Sri Lankan talent and the global stage
The biggest question on people’s minds when it comes to going global is, ‘can we compete?’ We asked Randy and Portia this very same question. The answer? We certainly have the potential.
“The younger guys especially are really good,” Randy shared, noting that being good alone was not enough, and unfortunately, many Sri Lankan designers could come off as irresponsible and unable to meet deadlines, which affected clients wanting to work with them.
“We don’t know what it is that leads to this attitude; whether it is that they don’t fully appreciate the art and treat it as a hobby or have simply not been encouraged enough to take themselves and the work they do seriously,” Randy added.
“But their artistic potential is very high. In terms of global opinion, however, there is something to be desired. In my experience, 90% of the people who approach me don’t know much about Sri Lanka and if they do, they may not always know us in the way we would like to. What works in our favour though, is that we do have many Sri Lankan artists and designers doing well internationally, which serves to increase our potential to compete internationally as well.”
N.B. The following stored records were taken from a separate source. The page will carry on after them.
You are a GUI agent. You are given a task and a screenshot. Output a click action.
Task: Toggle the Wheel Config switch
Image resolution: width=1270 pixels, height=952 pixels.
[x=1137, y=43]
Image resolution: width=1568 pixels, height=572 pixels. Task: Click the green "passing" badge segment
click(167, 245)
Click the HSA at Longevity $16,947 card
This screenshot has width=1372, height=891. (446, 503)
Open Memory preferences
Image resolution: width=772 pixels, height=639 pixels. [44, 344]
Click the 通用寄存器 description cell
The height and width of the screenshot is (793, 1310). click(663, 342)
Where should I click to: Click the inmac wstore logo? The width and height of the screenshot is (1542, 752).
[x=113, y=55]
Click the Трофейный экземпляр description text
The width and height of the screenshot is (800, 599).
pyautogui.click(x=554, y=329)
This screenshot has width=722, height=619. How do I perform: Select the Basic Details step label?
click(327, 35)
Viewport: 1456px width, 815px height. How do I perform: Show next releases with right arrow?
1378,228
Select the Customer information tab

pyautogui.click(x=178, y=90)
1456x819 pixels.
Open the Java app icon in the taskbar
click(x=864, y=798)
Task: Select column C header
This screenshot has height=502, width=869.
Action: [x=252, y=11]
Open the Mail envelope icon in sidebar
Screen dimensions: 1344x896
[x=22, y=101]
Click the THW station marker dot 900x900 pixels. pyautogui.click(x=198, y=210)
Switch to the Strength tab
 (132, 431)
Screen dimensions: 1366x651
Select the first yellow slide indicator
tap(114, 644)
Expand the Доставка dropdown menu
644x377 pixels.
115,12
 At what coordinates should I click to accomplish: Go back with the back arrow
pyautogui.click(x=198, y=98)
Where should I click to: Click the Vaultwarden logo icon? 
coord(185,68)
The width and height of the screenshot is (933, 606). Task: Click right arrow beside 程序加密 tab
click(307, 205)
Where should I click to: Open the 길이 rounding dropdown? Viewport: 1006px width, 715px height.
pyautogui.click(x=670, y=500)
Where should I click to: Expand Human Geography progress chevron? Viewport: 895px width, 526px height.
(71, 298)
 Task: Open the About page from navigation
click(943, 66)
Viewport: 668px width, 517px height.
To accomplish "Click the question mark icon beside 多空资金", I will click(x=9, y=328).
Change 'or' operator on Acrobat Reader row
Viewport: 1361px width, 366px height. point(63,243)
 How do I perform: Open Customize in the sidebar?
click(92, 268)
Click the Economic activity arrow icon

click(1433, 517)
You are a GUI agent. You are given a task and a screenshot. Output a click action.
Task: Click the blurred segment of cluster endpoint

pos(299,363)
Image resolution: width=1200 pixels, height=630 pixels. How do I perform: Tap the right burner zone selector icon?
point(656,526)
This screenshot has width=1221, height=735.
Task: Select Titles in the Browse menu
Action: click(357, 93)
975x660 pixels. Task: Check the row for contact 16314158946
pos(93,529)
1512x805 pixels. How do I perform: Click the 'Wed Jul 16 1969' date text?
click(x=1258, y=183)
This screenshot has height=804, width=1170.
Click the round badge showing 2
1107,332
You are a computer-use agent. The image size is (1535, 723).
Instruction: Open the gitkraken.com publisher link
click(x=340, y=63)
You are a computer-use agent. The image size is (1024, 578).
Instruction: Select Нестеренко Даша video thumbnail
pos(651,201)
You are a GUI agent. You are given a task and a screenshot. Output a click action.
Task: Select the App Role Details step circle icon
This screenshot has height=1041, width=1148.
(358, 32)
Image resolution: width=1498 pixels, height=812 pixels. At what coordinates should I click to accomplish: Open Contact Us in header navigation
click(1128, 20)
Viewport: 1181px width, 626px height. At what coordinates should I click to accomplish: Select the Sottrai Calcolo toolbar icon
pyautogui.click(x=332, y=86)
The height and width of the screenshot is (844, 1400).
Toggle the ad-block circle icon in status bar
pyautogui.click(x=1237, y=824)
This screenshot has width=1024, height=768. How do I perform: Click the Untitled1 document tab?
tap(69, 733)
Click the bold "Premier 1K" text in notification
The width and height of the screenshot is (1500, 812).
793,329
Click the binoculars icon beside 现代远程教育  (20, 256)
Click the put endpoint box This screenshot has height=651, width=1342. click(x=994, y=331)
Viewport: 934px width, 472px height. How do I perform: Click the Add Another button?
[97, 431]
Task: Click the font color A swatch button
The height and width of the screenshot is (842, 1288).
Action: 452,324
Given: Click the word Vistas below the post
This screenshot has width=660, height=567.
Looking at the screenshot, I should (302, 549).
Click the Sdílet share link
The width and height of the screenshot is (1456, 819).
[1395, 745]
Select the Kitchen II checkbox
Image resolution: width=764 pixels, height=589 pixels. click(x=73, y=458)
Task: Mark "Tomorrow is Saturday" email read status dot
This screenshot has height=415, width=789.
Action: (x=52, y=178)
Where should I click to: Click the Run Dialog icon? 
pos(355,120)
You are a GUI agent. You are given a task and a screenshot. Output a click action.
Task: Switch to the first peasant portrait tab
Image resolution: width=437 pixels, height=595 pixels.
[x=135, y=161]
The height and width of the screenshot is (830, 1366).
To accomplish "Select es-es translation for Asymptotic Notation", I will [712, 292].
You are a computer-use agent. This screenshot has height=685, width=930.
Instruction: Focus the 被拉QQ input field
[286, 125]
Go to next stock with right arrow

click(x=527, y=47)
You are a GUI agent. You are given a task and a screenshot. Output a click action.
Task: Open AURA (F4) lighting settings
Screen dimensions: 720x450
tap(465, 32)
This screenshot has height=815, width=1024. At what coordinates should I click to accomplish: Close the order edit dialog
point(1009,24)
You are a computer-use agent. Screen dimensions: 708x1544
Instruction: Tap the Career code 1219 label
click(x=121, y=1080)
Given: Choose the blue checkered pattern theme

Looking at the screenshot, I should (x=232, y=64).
Talent aside, Randy and Portia shared that there were other factors that restricted Sri Lankans’ ability to compete in international markets, and these were mainly to do with fiscal policy.
“In the US, the Sri Lankan creative community is effectively blacklisted because PayPal as a payment solution is not an option, and because Sri Lanka as a whole is on a fraud and money laundering alert which makes payments, including card payments, very difficult, especially if they’re on the smaller side of $ 100 or so, because the cost of a wire transfer becomes prohibitive in such instances.
“We’ve reached out to banks on this, but the banks can’t help it. It’s not their fault. We need our economy to be whitelisted and for user-friendly payment platforms like PayPal to be enabled. We advise artists on how to bring in dollars, but it’s not easy. In the past, we have personally had to use friend and family connections where they receive the payment, convert, and send it to us, but that’s because we have those connections,” Portia explained, saying that in the end they resolved this by opening a Canadian branch of their studio Meraki United, which allowed them to receive payments more efficiently.
The future with slcreatives.lk
Randy and Portia’s vision of a world where it is easier for designers to get jobs (and well-paying jobs at that) has become one step closer with slcreatives.lk, and they shared that it was their hope that slcreatives.lk would also show clients the true diversity of Sri Lankan talent.
“We hope slcreatives.lk will open up clients to different art styles as well,” Randy shared. “When they approach us for my style of work, they’re looking only at my work, but with slcreatives.lk they will also get exposed to other work that Sri Lankans can do, which is a very powerful step forward for Sri Lankan talent.”